_MATERIAL SHOWN_
########################################
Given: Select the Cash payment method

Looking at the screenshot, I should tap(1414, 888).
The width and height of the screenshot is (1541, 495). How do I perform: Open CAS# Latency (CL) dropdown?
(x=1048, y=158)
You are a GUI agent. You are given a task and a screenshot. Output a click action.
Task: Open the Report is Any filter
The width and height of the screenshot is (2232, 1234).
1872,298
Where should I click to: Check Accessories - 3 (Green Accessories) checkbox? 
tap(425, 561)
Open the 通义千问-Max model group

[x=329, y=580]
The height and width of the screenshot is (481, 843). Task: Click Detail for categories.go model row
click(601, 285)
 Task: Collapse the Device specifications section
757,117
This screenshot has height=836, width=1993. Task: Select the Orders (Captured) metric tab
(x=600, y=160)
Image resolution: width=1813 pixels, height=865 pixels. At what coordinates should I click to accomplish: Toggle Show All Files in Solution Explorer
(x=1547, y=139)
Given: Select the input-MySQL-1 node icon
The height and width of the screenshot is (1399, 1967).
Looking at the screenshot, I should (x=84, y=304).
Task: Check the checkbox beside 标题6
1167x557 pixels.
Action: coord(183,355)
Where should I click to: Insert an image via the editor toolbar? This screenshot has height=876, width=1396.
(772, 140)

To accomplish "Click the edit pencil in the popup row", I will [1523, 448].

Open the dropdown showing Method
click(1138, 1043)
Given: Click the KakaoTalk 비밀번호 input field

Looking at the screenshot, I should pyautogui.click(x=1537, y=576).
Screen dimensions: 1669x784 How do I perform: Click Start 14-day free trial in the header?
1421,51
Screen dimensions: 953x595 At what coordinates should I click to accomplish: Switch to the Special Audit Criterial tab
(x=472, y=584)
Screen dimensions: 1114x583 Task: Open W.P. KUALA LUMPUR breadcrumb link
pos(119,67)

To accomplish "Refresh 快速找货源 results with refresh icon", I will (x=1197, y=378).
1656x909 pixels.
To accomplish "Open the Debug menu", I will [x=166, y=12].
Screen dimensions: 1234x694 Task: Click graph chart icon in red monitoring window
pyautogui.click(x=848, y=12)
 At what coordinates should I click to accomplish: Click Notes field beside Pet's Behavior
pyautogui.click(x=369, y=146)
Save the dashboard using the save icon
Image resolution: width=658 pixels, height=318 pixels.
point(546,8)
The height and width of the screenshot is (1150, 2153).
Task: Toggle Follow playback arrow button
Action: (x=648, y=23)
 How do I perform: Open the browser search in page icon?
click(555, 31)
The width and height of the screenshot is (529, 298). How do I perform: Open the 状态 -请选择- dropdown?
########################################
_YOUR GOAL_
Looking at the records above, which lines contain "will"? Copy those lines.

_RESULT OF THE EXERCISE_
To accomplish "Click the edit pencil in the popup row", I will [1523, 448].
To accomplish "Refresh 快速找货源 results with refresh icon", I will (x=1197, y=378).
To accomplish "Open the Debug menu", I will [x=166, y=12].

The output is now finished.